=== STUDY TEXT ===

◇ ◇ ◇

• Inflation has risen rapidly across the globe at rates not experienced in decades
  • Central banks are being forced to react quickly by raising interest rates to rein in inflation, though critics suggest it is too little too late and that the measures now required to tamp down at inflation will cause economic hardship
  • The IMF and World Bank joined that chorus last week as it raised alarm over a potential debt crisis in poor countries as global central banks begin to raise rates
  • The economic impact of the continue conflict in Ukraine continues to be felt around the world, with growth projected to be 0.8 points below the IMF’s January forecast

Issue

With global economies continuing to recover rapidly from their pandemic induced downturns, central banks have been forced to shift from enabling economic recovery to battling record inflation. That inflation has been induced by a combination of substantial fiscal stimulus, surging consumer demand and strained supply chains. Central bankers have begun to raise interest rates to combat inflation, with the US Federal Reserve Bank raising rates by 0.25% at its March meeting and hinting at a half percent increase in May. Developing countries that took on new debt to support their economies during the pandemic are facing financial strains as borrowing becomes more expensive.

With debt soaring, the World Bank Group pledged $170 billion in emergency financing to help vulnerable countries address a multitude of crises, including the pandemic, soaring inflation, and food and energy insecurity. The WBG hopes to have the first $50 billion distributed by June 30, 2022.

The G20 members were unable to agree on a path forward and, even though G20 countries backed the creation of the G20 Common Framework on Debt Treatment last year, no concrete mechanisms were outlined for debt relief.  Geopolitical dynamics also hindered progress in other forums. For example, to show Moscow's isolation from the rest of the world, G7 leaders, including U.S. Secretary Yellen, walked out of a meeting of the Development Committee when Russia’s finance minister began speaking.

 

What does it mean?

The rising rate environment and the stress it is beginning to place on the balance sheets of poor countries comes at a time when developing nations continue to support their population’s recovery from the pandemic amid an escalating global food crisis, driven most recently by the war in Ukraine. The IMF reported during its annual meeting that 60% of low-income countries are currently in or near “debt distress.” Rising debt burdens among poor countries combined with forecasts for an elevated rate environment raise the prospect of an emerging market debt crisis. And, unfortunately, geopolitical tensions continue to inhibit traditional forums such as the G20 from calibrating and a common response.

 

Why does it matter?

Despite recent suggestions that we may have seen “peak globalization” and should anticipate more protectionist economies moving forward, the fact remains that the global economic and financial system remains incredibly interconnected. A monetary policy decision in the US may elicit the most economic pain in developing nations, as borrowing rates rise and economic investment shifts from emerging market to developed economies that now offer historically attractive risk-adjusted returns. In raising the alarm over the impact of anti-inflation measures on poor countries’ debt, IMF and World Bank have added to the growing list of hard choices and unintended consequences facing central bankers as they wrestle what has quickly become macroeconomic priority #1.

◇ ◇ ◇

=== ACTIONS TO TAKE ===
1) According to the inflation briefing, why may a monetary policy decision in the US cause the most economic pain in developing nations? Answer in one to three sentences.
2) How much emergency financing did the World Bank Group pledge to vulnerable countries, according to the inflation briefing?
3) For each statement, say whether it agrees with the inflation briefing, and quote the deciding words from the briefing.
(a) The US Federal Reserve Bank raised rates by 0.25% at its March meeting.
(b) The G20 outlined concrete mechanisms for debt relief.
(c) The World Bank Group hopes to distribute the first $100 billion of its emergency financing by June 30, 2022.

Rows from a data source
◇ ◇ ◇

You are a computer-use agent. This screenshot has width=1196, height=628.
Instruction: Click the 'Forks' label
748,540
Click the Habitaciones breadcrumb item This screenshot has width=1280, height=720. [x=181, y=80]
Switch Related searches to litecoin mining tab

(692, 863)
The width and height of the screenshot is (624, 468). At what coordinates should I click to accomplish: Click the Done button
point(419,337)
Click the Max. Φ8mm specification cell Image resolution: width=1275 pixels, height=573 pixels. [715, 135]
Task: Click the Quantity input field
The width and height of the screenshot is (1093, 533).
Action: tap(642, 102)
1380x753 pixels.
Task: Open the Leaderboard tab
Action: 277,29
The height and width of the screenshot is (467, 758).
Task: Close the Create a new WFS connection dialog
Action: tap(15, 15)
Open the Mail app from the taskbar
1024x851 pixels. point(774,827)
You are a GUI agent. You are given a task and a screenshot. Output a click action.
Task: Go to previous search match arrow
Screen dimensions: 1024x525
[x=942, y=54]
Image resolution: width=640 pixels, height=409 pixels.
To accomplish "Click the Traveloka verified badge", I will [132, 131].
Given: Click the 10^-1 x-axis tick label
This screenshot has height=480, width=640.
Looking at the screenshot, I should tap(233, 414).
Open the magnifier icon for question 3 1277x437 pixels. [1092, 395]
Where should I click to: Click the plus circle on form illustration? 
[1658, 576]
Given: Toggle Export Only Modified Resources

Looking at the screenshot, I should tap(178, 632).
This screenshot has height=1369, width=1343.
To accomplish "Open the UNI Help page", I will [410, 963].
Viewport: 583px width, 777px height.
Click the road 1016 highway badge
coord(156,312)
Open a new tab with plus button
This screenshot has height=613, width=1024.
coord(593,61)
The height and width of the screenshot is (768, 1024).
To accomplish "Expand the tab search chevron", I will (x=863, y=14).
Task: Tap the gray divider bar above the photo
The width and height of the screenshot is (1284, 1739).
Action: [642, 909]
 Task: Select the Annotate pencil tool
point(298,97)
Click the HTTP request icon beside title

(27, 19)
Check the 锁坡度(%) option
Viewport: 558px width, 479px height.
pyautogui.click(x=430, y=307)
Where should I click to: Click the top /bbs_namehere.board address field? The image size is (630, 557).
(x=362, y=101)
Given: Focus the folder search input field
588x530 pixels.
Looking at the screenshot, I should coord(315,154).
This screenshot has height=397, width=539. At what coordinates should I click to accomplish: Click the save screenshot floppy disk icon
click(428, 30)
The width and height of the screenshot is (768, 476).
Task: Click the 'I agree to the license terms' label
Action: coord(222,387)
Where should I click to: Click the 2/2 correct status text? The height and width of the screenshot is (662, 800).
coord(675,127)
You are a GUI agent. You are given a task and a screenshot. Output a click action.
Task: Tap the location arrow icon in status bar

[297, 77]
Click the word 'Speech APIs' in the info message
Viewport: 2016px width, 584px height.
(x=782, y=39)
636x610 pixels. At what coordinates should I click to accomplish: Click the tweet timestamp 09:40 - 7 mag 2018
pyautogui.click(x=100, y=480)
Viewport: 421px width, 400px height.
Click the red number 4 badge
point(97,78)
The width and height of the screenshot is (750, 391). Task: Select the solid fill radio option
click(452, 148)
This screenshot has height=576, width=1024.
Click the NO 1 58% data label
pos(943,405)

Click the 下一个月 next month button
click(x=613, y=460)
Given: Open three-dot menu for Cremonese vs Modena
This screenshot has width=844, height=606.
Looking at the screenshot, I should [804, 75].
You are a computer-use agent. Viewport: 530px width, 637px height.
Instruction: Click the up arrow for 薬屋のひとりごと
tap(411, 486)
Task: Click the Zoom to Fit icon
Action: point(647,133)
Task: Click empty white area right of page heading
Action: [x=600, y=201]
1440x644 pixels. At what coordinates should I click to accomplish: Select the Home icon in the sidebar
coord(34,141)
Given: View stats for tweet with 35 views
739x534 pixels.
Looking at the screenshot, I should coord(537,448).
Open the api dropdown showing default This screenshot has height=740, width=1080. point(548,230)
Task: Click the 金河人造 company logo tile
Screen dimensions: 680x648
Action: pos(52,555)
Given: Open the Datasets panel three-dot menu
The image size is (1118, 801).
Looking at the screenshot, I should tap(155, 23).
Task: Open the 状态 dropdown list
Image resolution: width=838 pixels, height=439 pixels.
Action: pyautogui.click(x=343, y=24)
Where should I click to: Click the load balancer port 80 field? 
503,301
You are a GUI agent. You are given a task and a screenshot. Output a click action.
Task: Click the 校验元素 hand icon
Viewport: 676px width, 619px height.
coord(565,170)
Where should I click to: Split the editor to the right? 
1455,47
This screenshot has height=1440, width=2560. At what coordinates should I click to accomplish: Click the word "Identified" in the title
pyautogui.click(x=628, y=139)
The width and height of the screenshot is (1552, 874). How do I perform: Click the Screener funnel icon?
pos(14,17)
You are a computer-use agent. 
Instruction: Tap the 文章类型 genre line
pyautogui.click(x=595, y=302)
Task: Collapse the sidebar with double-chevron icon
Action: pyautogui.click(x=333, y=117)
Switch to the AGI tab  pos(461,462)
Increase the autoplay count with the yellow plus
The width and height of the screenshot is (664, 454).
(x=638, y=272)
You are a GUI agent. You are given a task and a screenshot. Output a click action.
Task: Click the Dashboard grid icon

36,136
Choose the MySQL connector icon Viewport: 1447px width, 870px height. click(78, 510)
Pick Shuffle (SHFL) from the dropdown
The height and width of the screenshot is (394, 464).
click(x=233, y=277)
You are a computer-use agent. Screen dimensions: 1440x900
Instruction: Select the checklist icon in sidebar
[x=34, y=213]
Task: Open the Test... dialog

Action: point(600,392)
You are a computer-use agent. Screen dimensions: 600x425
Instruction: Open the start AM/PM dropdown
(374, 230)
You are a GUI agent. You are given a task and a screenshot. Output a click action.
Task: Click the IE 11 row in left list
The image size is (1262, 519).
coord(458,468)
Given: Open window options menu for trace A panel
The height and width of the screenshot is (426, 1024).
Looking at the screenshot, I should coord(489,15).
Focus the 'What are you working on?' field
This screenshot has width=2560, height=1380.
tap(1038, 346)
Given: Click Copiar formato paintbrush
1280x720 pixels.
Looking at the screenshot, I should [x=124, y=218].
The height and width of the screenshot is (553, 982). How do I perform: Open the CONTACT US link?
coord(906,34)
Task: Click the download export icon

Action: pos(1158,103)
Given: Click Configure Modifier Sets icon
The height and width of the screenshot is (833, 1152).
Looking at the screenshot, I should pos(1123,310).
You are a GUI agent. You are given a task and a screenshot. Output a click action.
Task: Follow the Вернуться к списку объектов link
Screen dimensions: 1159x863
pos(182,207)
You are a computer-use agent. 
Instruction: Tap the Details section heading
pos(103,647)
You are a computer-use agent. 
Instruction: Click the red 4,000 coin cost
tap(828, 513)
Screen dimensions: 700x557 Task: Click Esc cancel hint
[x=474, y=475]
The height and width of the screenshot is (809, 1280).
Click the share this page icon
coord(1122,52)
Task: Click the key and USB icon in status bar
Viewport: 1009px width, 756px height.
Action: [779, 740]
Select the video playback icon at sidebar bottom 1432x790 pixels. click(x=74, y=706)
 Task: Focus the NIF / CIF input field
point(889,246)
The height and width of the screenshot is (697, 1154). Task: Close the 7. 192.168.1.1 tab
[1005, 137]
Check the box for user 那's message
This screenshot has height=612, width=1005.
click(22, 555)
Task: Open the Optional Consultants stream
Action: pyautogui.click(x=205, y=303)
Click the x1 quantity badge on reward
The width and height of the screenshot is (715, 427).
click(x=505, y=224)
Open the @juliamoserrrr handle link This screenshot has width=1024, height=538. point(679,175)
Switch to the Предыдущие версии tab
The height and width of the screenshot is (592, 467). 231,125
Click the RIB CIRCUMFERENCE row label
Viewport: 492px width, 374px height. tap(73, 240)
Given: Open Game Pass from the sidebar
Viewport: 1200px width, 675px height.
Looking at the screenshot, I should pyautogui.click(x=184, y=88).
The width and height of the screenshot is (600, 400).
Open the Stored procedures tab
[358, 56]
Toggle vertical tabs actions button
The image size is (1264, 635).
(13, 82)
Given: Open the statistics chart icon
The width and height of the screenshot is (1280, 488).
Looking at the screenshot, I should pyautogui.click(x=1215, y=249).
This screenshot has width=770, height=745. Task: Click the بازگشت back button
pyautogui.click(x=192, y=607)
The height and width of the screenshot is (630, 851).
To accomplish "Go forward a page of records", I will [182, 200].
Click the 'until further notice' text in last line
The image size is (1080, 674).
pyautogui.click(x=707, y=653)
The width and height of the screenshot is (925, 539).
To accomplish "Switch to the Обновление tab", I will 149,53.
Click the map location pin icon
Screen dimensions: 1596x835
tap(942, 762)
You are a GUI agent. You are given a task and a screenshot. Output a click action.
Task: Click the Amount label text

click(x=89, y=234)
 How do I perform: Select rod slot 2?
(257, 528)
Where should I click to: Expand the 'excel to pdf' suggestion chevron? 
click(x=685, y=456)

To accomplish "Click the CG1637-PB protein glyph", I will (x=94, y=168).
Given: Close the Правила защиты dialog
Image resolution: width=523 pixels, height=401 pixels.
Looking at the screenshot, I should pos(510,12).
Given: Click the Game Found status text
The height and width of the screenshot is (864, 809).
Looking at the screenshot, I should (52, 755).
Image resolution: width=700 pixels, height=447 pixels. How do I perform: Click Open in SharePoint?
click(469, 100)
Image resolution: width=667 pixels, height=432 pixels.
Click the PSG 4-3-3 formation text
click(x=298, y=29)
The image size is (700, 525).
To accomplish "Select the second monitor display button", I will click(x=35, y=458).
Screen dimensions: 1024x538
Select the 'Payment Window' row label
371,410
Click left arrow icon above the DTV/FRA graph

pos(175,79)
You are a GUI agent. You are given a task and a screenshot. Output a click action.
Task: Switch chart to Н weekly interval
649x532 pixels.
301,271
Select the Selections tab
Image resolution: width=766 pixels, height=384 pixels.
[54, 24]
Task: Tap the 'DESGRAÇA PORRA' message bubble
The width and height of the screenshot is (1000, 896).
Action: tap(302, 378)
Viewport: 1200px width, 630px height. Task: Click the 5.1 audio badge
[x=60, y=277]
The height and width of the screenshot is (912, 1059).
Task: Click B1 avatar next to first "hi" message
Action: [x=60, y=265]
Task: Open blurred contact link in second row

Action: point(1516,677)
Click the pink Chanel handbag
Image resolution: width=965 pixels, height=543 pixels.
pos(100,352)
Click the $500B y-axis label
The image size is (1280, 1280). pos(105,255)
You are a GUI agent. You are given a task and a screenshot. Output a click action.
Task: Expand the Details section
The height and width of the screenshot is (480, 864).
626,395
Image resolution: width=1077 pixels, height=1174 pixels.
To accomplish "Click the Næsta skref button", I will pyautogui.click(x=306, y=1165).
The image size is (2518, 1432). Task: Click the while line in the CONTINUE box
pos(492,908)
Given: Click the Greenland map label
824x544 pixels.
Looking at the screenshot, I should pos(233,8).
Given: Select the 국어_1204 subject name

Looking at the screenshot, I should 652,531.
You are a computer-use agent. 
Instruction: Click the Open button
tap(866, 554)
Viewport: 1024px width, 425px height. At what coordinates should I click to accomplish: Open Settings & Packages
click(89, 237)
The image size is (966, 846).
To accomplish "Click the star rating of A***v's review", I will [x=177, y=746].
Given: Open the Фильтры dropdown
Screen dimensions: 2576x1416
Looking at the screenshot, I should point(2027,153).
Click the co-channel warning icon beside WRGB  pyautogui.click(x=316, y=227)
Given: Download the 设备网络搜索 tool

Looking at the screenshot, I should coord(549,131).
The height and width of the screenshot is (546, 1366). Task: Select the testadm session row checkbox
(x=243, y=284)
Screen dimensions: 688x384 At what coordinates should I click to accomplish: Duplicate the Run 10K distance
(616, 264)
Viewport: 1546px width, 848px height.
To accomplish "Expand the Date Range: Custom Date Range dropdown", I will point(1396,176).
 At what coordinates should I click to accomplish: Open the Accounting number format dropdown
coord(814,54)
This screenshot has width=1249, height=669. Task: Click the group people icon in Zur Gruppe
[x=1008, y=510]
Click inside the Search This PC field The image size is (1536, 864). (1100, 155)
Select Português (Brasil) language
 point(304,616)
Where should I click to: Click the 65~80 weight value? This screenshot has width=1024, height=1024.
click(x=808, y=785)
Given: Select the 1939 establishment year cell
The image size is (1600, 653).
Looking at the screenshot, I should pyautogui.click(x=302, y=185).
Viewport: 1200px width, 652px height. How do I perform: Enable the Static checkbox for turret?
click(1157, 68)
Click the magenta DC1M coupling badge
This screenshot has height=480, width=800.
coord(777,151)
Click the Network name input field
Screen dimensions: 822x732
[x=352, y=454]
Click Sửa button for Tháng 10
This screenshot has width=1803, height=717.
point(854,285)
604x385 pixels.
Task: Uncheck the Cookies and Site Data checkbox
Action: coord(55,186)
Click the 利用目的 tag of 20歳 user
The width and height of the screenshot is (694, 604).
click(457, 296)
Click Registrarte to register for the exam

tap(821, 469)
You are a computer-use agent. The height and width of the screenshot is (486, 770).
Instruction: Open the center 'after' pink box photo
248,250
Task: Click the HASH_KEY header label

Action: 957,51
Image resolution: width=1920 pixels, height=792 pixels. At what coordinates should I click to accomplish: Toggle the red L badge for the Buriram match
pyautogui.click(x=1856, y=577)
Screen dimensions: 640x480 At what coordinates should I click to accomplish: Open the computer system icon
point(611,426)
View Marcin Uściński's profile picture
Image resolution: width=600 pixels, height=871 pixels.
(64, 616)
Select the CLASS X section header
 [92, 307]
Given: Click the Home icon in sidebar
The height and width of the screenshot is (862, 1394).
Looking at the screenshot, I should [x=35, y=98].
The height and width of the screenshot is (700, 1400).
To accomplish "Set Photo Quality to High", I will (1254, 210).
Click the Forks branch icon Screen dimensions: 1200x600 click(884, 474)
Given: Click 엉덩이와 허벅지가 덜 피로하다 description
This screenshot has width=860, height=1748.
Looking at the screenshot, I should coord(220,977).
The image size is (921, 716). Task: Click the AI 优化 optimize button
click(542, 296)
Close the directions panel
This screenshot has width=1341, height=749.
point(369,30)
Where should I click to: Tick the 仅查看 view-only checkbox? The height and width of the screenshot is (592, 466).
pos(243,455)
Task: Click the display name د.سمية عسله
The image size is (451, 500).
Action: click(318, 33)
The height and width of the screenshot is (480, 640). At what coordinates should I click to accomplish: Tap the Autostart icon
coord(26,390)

◇ ◇ ◇

=== RESULTS OF THE TASKS ===
1) The briefing says that such a decision can raise borrowing rates. It also says that economic investment then shifts from emerging markets to developed economies that now offer historically attractive risk-adjusted returns.

2) $170 billion.

3)
(a) Yes: "with the US Federal Reserve Bank raising rates by 0.25% at its March meeting"
(b) No: "no concrete mechanisms were outlined for debt relief"
(c) No: "The WBG hopes to have the first $50 billion distributed by June 30, 2022."